“I asked you to wait upstairs.” His voice wasn’t quite as gentle as his touch. “And you forgot this.”
Nia twisted around and took the bag he’d held out. “You ordered me to wait upstairs but failed to mention I’d spend half my life waiting there.”
Jasper’s mouth twitched, and she nearly thought he was going to smile. But she must have imagined it, because his frown deepened and he looked away.
Exhaling a long breath, he ran a hand through his hair. “My apologies for the inconvenience, Nia, but when I tell you to do something, I only do so for your own good.”
“That’s what my father tells me.”
“I’m not like your father.” His gaze shifted to Stella and then back. “I was worried—"
“Oh! You needn’t have been!” Nia found her manners. “Miss Stella has been extremely helpful… showing me around and telling me all about her job. She works here, you know.”
Jasper made a choking sound and then winced. “I’m aware.” He then turned to the young woman who’d been so very helpful. “My thanks, Miss Stella, for looking after my… friend. But I’m afraid I’ll have to cut this little tour short as the two of us must be on our way.”
“Oh!” Nia was startled to realize that her heroic baron had had good cause to worry. Her father would have sent people looking for her by now, and the last thing in the world she wanted was to be caught.
But before she could so much as suggest she remain as an employee here on a trial or temporary basis, Jasper was tugging her away.
Urgently.
“So nice to meet you!” Nia managed with a wave.

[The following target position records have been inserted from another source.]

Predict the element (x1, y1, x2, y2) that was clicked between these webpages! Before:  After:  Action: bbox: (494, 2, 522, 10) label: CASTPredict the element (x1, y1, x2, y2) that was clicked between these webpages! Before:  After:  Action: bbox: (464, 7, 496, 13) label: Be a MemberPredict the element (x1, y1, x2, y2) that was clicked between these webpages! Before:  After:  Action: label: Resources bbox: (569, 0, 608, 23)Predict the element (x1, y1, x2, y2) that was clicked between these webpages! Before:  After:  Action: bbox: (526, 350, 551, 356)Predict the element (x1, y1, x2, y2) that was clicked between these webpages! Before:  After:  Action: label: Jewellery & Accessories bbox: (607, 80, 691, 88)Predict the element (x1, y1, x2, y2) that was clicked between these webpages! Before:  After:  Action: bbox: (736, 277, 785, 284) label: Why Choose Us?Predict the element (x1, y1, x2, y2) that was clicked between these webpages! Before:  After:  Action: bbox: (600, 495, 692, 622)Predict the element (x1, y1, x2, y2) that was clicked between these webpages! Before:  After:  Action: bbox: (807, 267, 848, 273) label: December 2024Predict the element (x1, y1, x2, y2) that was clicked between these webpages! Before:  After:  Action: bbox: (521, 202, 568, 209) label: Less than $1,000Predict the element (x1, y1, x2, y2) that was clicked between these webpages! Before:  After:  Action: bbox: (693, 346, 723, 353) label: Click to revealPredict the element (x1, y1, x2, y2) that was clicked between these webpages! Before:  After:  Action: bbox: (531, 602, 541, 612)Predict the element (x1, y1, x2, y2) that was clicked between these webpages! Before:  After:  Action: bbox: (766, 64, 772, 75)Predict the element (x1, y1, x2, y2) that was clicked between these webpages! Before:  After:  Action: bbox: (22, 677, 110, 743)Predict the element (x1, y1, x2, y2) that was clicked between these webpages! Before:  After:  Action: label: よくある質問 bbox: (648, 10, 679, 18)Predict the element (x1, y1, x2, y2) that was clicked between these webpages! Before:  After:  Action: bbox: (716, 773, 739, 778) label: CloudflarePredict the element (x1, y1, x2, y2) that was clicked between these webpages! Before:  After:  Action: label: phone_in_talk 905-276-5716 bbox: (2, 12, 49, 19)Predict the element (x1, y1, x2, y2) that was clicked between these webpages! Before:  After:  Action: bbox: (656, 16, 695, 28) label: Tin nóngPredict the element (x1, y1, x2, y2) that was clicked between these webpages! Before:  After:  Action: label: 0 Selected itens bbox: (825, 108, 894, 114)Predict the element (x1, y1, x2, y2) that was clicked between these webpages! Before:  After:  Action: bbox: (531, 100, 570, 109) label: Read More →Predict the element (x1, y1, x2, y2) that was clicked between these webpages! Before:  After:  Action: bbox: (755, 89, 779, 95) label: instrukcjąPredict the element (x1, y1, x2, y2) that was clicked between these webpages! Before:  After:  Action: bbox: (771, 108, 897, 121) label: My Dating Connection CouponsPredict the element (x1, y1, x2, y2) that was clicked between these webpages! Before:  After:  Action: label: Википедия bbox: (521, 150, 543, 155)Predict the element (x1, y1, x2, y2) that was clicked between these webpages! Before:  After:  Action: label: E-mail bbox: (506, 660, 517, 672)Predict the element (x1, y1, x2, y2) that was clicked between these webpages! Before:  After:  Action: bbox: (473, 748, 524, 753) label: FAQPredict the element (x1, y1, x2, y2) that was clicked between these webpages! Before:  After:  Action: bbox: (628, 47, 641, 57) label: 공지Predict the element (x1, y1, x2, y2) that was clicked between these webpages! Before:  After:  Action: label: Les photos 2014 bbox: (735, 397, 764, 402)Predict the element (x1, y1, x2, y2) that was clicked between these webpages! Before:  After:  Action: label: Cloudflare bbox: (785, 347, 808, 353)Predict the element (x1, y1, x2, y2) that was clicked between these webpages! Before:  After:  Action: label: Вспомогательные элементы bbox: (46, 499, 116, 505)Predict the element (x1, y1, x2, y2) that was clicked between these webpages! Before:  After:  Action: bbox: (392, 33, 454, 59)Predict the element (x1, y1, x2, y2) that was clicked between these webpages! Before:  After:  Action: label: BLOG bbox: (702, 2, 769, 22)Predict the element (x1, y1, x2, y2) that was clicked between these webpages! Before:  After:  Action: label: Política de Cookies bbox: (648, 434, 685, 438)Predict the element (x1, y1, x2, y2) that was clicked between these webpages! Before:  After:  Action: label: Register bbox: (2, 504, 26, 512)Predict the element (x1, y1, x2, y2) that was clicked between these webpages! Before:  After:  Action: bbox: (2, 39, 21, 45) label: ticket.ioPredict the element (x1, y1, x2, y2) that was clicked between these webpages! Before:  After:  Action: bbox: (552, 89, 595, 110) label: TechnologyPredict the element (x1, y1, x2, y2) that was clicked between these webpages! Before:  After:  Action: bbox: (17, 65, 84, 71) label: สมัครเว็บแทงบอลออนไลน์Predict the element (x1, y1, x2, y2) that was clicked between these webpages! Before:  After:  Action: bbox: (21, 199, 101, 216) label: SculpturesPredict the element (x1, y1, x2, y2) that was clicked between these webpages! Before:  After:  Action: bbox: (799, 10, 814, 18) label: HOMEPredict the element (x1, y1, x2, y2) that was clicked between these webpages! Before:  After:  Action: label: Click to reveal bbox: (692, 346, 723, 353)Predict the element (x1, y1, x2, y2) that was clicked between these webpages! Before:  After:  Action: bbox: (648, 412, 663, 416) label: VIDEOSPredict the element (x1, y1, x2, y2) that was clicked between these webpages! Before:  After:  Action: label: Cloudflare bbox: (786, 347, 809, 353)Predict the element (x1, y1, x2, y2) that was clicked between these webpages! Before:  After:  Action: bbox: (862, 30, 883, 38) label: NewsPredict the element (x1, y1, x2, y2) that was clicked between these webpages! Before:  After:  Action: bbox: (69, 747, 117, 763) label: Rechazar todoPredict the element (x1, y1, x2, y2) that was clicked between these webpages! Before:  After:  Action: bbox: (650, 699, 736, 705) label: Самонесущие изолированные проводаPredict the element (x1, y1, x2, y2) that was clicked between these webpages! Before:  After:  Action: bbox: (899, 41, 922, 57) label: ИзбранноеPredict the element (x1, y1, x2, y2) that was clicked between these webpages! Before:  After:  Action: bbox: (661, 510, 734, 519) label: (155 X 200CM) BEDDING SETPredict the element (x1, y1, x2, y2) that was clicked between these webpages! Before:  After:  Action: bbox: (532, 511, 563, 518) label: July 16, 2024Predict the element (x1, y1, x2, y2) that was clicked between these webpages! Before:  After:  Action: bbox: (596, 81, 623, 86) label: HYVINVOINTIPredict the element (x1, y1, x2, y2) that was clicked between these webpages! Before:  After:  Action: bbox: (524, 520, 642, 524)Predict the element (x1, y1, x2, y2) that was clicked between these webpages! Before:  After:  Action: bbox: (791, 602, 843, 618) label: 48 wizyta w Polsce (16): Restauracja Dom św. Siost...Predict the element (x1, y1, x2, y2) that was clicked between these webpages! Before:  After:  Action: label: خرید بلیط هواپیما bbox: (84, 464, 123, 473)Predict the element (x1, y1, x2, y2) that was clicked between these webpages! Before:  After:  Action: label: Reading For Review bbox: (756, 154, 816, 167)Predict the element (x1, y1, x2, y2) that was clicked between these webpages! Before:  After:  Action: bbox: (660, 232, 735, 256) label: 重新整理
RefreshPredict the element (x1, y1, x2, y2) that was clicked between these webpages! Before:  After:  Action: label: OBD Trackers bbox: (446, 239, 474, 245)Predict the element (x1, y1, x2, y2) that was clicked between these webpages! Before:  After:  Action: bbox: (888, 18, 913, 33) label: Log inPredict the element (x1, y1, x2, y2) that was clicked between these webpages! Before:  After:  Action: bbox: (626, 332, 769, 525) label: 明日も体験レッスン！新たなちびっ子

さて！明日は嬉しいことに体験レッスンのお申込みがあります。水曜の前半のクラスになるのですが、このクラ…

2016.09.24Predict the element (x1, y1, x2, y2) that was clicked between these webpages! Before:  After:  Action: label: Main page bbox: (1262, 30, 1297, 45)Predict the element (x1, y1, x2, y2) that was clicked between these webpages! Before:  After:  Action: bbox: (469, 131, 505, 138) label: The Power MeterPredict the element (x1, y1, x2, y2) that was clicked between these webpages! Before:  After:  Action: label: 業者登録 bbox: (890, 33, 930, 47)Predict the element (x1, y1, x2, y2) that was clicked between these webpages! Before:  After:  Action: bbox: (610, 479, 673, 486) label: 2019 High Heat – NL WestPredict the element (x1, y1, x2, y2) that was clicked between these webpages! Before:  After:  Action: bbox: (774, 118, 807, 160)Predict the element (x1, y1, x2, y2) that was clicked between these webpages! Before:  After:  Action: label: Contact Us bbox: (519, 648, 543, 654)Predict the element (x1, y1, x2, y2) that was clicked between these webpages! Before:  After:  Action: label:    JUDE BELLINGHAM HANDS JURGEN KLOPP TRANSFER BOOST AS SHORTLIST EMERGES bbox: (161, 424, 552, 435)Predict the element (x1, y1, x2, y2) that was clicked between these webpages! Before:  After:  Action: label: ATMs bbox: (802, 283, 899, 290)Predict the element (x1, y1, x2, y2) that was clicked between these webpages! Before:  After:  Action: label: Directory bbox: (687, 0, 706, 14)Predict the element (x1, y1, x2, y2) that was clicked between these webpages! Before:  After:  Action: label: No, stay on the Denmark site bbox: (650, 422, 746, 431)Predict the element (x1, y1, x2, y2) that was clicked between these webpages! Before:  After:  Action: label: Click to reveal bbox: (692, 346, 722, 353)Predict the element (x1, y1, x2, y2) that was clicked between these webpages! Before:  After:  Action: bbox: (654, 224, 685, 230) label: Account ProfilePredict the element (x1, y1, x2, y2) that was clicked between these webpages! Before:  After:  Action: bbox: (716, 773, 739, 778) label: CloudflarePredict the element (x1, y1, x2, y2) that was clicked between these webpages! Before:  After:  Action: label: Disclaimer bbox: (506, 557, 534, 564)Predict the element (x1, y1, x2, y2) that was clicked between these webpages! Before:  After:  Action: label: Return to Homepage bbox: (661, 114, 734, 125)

Once they’d turned a corner, Nia frowned over at Jasper. “That was rather rude of you. Stella’s been sharing the most interesting things about her work here. Do you think I could—?”
“No.”
“But—”
“Absolutely not.”
Her “hero” was beginning to frustrate her again. One minute he was saving her life and the next he was bossing her about worse than her father.
Well, not worse than her father. But in an annoying, almost tolerable way.
“Just because I lack experience doesn’t mean I cannot learn. I rather think I’d enjoy it.” They’d reached the back exit, and when they stepped outside, they would have been in complete darkness if not for the few lanterns hanging inside a stable across the yard.
Jasper stopped and turned to face her. “What is it that you think Stella does to earn her wages?”
“Cleaning, cooking. She didn’t specify which. But she says your friend pays well, and that she feels safe there.” And feeling safe, Nia realized, was something she’d taken for granted for a very long time. “Your friend must be quite broadminded. Did you realize he provides educational opportunities for his employees?”
“She isn’t a cook,” Jasper said. “Nor is she a maid.” He squeezed the bridge of his nose with two fingers, frowning. “She is a courtesan.”
“But…?” Nia glanced backward. “Surely not.”
“This establishment is the Domus Emporium. Perhaps you have heard of it? It is a gentlemen’s club that provides services not available at White’s or Brooks.”
“A brothel?” She’d heard whispers of such a place—criticism, really. And from those comments, she would have expected it to have been rowdy, with naked ladies frolicking about while the gentlemen overindulged in drink, food, and… more extreme carnal vices.
"It is not a brothel. Brothels employ prostitutes. The Emporium is a home for courtesans. It serves a more exclusive clientele.”
“Then if that was the Domus Emporium, then that means your friend is—”
“The Duke of Malum.”
The Gazette occasionally ran stories about the duke—none of them complimentary. Her father had cursed the man for being an embarrassment to all of England and the aristocracy more than once.
She wished she’d paid more attention to his ramblings, but at the time, they hadn’t seemed important.